Nos propositions, quant à elles, s'appuient à la fois sur ce diagnostic et sur les motifs de l'ordonnance du 4 octobre 1945, texte fondateur de notre sécurité sociale. Elles visent à réaffirmer la solidarité entre les personnes, les générations et les territoires, en instaurant une vraie politique de santé publique, en relançant le travail sur la prévention, en rééquilibrant la couverture du territoire national par les établissements de santé, en mettant en oeuvre la maîtrise médicalisée des dépenses, en stabilisant les sources de financement, en élargissant la contribution des entreprises, et surtout en mettant en place une vraie politique de lutte contre le chômage...

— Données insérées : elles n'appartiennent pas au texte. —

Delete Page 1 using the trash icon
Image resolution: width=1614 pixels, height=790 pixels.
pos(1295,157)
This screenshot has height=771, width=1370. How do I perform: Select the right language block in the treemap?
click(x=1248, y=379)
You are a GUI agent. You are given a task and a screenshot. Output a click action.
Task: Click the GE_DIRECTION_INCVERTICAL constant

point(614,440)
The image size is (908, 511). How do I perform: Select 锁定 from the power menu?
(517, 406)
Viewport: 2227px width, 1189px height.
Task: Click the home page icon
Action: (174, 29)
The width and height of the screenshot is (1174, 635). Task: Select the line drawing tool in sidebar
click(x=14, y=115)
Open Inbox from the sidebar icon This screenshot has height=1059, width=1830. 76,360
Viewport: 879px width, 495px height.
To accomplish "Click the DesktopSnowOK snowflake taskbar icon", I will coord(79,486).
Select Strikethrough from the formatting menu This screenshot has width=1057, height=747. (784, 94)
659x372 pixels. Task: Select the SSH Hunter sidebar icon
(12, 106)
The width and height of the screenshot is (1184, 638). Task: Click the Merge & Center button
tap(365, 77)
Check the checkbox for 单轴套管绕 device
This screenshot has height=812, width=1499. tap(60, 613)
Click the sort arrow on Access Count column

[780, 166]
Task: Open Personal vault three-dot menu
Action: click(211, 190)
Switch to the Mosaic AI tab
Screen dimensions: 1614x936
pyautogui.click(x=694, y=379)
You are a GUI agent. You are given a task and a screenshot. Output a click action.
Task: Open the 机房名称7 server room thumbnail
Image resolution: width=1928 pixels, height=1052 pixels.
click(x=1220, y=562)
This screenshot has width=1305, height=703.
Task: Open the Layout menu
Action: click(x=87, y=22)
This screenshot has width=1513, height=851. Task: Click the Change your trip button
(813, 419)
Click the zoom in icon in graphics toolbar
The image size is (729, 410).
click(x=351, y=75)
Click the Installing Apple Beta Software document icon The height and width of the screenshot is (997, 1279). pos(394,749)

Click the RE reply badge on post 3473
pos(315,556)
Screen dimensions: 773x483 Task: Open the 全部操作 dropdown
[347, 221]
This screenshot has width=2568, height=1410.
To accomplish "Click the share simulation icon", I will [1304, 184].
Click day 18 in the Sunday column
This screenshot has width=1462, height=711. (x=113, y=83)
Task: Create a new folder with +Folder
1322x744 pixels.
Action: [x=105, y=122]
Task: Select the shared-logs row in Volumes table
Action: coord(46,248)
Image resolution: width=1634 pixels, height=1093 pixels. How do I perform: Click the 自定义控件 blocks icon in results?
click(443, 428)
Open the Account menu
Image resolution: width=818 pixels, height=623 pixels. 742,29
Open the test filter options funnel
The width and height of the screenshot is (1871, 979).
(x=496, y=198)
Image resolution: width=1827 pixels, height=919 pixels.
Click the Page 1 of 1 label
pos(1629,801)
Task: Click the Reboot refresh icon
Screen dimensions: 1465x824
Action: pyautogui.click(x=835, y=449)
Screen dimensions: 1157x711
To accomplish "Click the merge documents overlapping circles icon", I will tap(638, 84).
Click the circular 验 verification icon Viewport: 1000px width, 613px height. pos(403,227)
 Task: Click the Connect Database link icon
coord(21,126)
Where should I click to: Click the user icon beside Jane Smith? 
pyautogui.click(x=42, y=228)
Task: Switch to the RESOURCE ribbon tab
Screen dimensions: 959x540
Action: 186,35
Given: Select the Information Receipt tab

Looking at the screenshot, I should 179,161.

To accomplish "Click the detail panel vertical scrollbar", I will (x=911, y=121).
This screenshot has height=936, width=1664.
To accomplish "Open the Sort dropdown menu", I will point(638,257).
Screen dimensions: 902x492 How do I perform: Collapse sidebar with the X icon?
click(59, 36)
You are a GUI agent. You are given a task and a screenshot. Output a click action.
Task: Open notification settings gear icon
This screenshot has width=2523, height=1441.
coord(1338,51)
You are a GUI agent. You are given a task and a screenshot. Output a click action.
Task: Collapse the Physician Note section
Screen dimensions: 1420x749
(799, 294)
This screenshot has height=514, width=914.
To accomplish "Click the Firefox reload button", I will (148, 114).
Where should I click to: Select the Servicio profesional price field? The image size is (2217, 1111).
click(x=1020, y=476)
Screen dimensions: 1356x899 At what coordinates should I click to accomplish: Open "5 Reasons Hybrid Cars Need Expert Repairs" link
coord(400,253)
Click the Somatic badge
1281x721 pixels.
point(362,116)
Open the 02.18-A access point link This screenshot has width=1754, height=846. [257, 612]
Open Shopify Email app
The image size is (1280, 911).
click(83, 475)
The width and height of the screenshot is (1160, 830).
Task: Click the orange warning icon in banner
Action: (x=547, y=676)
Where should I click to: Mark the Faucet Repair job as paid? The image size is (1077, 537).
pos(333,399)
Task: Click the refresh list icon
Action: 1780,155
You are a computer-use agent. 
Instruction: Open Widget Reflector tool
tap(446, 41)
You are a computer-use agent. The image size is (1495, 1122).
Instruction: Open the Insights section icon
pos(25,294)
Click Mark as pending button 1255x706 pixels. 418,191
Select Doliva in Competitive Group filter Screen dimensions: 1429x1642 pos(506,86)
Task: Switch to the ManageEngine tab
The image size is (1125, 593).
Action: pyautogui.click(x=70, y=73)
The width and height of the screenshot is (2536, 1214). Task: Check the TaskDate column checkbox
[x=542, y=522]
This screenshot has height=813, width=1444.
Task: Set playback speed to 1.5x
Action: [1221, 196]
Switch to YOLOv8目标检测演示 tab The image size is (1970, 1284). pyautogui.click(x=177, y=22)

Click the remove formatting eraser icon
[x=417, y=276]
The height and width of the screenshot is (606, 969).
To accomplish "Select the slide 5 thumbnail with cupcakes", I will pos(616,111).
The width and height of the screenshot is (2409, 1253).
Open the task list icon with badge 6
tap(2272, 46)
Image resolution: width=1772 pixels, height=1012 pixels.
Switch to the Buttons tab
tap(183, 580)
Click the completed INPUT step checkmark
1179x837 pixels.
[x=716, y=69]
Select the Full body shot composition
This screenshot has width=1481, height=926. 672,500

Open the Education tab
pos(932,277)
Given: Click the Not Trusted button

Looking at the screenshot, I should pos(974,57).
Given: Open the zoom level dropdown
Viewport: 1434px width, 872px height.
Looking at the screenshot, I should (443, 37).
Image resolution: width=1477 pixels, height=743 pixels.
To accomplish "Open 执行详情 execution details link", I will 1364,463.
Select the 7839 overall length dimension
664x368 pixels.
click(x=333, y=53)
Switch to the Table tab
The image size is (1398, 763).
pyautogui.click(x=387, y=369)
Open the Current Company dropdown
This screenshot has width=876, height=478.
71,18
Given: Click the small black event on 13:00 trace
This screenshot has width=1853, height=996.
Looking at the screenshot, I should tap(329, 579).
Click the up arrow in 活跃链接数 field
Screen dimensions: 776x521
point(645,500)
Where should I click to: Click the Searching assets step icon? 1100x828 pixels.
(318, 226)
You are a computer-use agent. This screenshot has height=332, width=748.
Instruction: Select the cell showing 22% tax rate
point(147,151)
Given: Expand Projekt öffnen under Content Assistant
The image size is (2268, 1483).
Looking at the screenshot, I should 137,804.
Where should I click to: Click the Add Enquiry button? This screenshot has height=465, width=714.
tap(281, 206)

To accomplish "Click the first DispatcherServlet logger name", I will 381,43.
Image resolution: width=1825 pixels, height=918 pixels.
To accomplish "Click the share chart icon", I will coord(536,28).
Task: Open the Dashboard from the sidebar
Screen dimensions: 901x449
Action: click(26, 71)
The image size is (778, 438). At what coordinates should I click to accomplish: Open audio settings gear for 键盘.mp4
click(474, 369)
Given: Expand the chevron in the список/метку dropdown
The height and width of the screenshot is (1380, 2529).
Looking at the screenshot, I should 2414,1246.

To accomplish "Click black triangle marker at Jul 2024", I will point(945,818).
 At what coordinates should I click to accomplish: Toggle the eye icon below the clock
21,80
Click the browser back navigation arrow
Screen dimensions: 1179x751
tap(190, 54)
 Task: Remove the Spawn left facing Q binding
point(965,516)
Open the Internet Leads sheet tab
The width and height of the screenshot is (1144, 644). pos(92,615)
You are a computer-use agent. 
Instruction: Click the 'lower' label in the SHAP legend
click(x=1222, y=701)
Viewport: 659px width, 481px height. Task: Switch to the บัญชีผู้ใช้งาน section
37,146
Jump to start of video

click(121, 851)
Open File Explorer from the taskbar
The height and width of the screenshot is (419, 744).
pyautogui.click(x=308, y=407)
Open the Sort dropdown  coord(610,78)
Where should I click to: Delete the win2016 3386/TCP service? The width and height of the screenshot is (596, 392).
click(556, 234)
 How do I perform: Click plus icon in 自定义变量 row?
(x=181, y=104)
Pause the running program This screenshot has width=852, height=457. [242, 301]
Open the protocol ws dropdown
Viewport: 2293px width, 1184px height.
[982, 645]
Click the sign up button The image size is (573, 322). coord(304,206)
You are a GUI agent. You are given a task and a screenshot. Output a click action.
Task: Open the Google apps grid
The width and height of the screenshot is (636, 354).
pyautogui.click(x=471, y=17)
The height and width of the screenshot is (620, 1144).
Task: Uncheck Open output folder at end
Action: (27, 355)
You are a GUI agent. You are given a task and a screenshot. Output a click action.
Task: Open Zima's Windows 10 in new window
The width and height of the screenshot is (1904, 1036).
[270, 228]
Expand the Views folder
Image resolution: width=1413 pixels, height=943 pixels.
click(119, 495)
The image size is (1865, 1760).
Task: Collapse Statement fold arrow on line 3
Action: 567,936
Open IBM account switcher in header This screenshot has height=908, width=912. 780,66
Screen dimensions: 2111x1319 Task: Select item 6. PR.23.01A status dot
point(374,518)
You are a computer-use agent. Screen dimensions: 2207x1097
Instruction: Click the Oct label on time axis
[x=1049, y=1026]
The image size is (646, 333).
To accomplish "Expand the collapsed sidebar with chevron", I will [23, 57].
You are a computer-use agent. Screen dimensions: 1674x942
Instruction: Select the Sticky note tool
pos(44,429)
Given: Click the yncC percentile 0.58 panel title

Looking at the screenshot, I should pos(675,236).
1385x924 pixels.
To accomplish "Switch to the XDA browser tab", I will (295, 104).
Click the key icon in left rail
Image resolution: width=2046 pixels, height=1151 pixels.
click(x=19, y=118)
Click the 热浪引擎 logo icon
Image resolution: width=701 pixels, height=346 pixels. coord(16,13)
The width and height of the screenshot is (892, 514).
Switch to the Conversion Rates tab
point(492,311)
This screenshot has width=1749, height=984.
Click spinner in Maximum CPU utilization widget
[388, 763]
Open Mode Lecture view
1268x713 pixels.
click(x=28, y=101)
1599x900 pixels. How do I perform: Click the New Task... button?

Ces pistes de travail, nous venons de vous les présenter. Parce que la sécurité sociale est un pilier de notre contrat social, laisser filer les déficits pour mieux justifier une privatisation pour cause de faillite constitue une menace pour la stabilité de notre société. C'est pourquoi, plus qu'une affaire de procédure, renvoyer ce projet de loi à la commission est une question de responsabilité, un acte qui conditionne l'avenir.